Michele, I think your quotation is absolutely right. This "movement" just started last year supported by trucking industry lobbies from Sicily (historically, one of the first electoral basis of Berlusconi). I thought the same.

I was driving last week here in Veneto, and the motorway was occupied by fifty people that were waving the "San Marco" flag, symbol of "Venetismo", a -supposed- cultural movement to claim the independence of Veneto from Italy in the name of a -supposed- Venetian identity, without basis of historically and reality, just a masked local folklore. And, substantially, just one of the numerous separatist movements quiet close to Italian Right, that can pursue its political survival also manoeuvring this and other small parties or movements.  


Giuseppe   


2013/12/18 Cesare Di Feliciantonio <[log in to unmask]>
Dear all,

I think what Claudia highlighted is extremely important: not only they are not thousands, but  in many cases so few that they had to dismantle their sit-ins. However they are receiving an absolutely outstanding media coverage aimed at showing the protests of "good citizens" hit by crisis and austerity. The same media criminalize everyday any other kind of oppositional politics, as in the case of students in the last weeks (not to mention about the shameless representation or no-TAV activists). Moreover, in many cases neo-fascist groups are directly engaged in the promotion and organization of these "blocks".

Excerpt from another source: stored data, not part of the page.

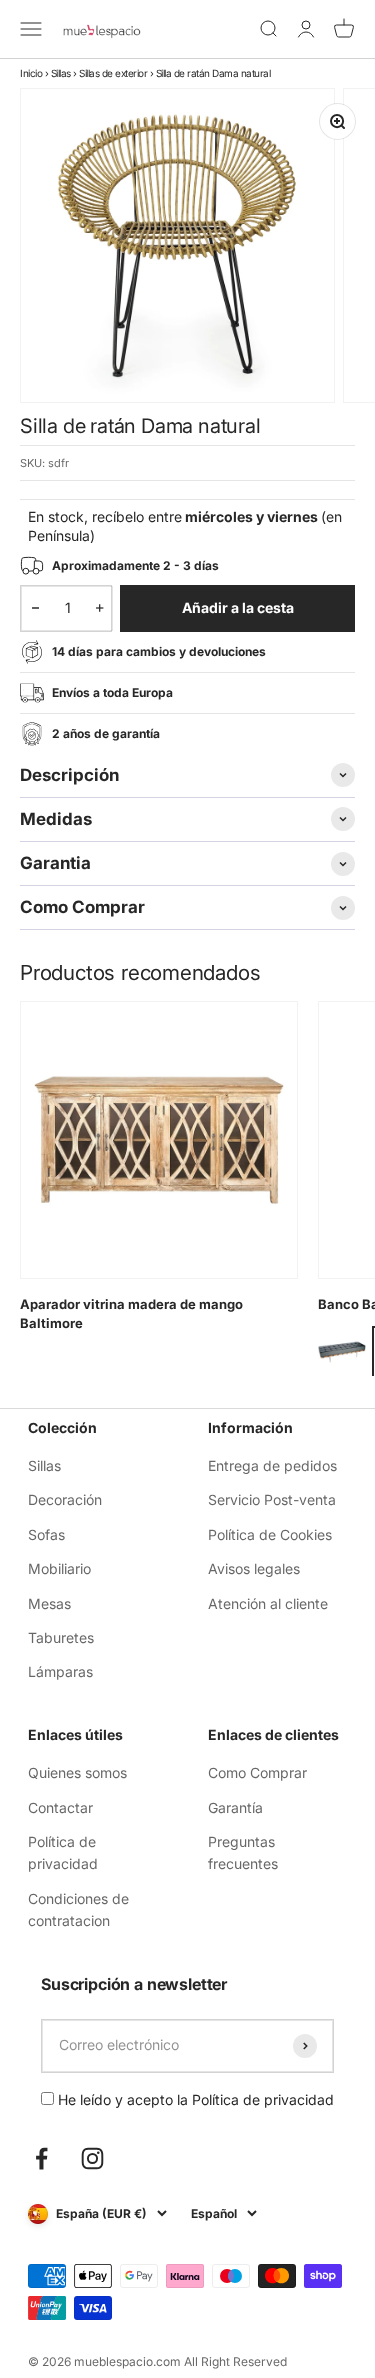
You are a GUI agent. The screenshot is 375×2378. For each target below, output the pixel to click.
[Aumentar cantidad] (99, 608)
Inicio (31, 73)
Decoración (65, 1499)
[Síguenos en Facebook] (41, 2158)
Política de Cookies (270, 1534)
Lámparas (60, 1671)
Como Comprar (257, 1772)
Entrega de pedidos (272, 1465)
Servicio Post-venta (272, 1499)
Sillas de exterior (113, 73)
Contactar (60, 1807)
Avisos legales (254, 1568)
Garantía (235, 1807)
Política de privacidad (63, 1852)
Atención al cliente (268, 1603)
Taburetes (61, 1637)
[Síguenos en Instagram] (92, 2158)
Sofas (46, 1534)
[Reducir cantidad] (35, 608)
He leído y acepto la (194, 2099)
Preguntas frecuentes (243, 1852)
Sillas (61, 73)
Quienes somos (77, 1772)
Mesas (49, 1603)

For whom can read Italian, the following is a very interesting analysis:
http://www.globalproject.info/it/in_movimento/il-lupo-e-pierino/16033

Cesare



2013/12/18 laura basco <[log in to unmask]>
I totally agree with Chiara,
moreover http://www.globalproject.info/ does not represent the pitchfork movement,


laura


2013/12/18 claudia meschiari <[log in to unmask]>
Please,
 do not simplify so much: "global project" is not the pitchfork movement website; at the opposite, they, as many other associations and social movements, are very far from the fascist/racist attitude of a relevant part of the so-called pitchfork movement. 
And often, the "pitchforks" are not "thousands and thousands": they are sometime less than one hundred people supported by police.
This does not mean that they are not impoverished workers or entrepreneurs, or that they are not victims of the austerity policies (victims among others). 
RT article is so imprecise to be at the end simply false.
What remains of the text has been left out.